*Passage*.
[Start of Attachment]
Liability

COVID-19 and guidance for the medical profession

By: Natmed Medical Defence

The Health Professions Council of South Africa (HPCSA) has recognised the severity of the COVID-19 outbreak and provided special guidelines that will apply during the pandemic. The HPCSA will continue to operate, but with restrictions. For example, professional conduct inquiries and in-person mediations will be suspended during the lockdown period. Complaints will still be processed, but the council will take into account the extraordinary pressures and unusual circumstances created by the pandemic, in assessing complaints. 

The potential need for many more healthcare practitioners to assist with the pandemic is recognised, and therefore practitioners who were on the non-clinical register or applied for voluntary erasure within the past five years will be considered for restoration to the clinical register without needing to meet further requirements. Practitioners coming back into practice may need to consider whether their professional liability insurance cover is adequate (and if they don’t have insurance, they may need to obtain insurance cover). 

Practitioners need to keep abreast of government guidelines relating to the treatment of COVID-19 patients, since the pandemic presents unique challenges. One example where the guidelines related to COVID-19 patients is different, relates to dealing with the mortal remains of patients who have passed away due to this disease. The situation is still unfolding and guidance may change as scientific and medical information relating to the disease increases. 

The prohibition on specialist doctors acting outside of their specialities will also be lifted, within reason. However, healthcare practitioners who provide healthcare services outside the usual scope of their practice must only do so after giving due regard to their ability to provide such assistance with reasonable skills, and based on a healthcare practitioner’s education, training and experience. Under the COVID-19 guidelines, if a specialist provides the service of a general practitioner, where needed, they cannot charge a specialist fee, but must charge a fee not higher than what a general practitioner would have charged for that service.
[End of Attachment]
*List of tasks*.
1. Decide whether each statement agrees with the passage on COVID-19 guidance, answering yes or no and quoting the passage's deciding words. (a) Professional conduct inquiries continue as normal during the lockdown. (b) Practitioners who applied for voluntary erasure within the past five years can be considered for restoration to the clinical register without meeting further requirements. (c) A specialist who provides a general practitioner's service may charge a specialist fee.
2. Retype the passage on COVID-19 guidance from "Practitioners need to" to "the disease increases." without any changes.
The rows that come next have no part in this work.

*Exercise data*.
[Start of Attachment]
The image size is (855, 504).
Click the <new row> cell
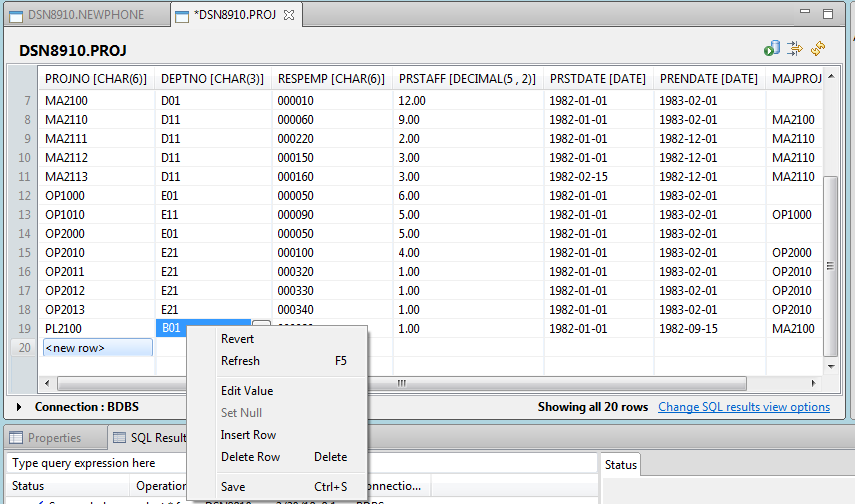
[End of Attachment]
[Start of Attachment]
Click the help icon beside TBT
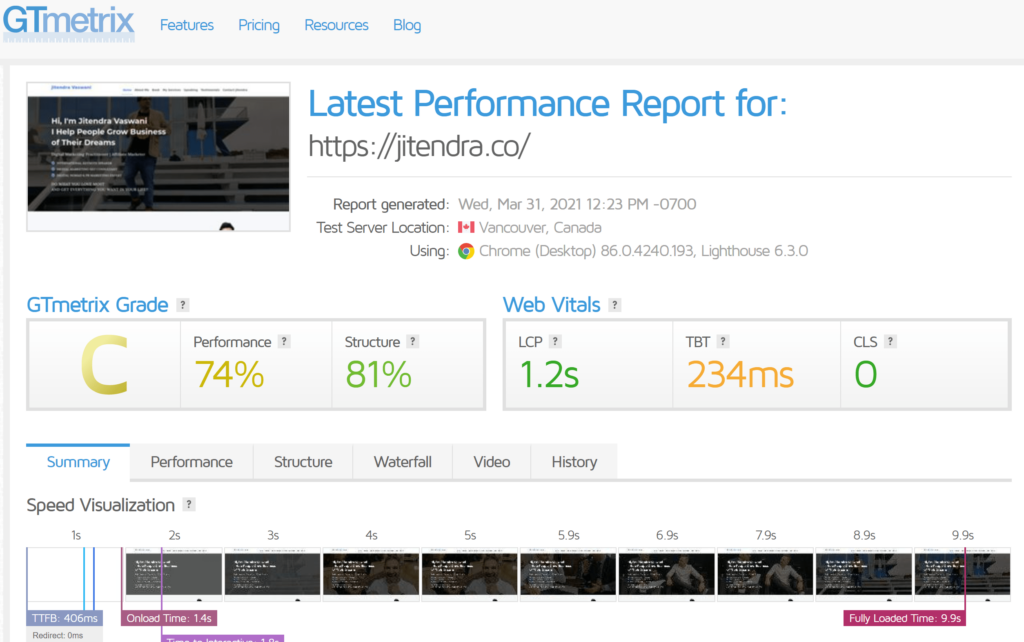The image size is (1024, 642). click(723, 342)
[End of Attachment]
*List of answers*.
1.
(a) No: "professional conduct inquiries and in-person mediations will be suspended during the lockdown period."
(b) Yes: "practitioners who were on the non-clinical register or applied for voluntary erasure within the past five years will be considered for restoration to the clinical register without needing to meet further requirements."
(c) No: "they cannot charge a specialist fee, but must charge a fee not higher than what a general practitioner would have charged for that service."

2.
Practitioners need to keep abreast of government guidelines relating to the treatment of COVID-19 patients, since the pandemic presents unique challenges. One example where the guidelines related to COVID-19 patients is different, relates to dealing with the mortal remains of patients who have passed away due to this disease. The situation is still unfolding and guidance may change as scientific and medical information relating to the disease increases.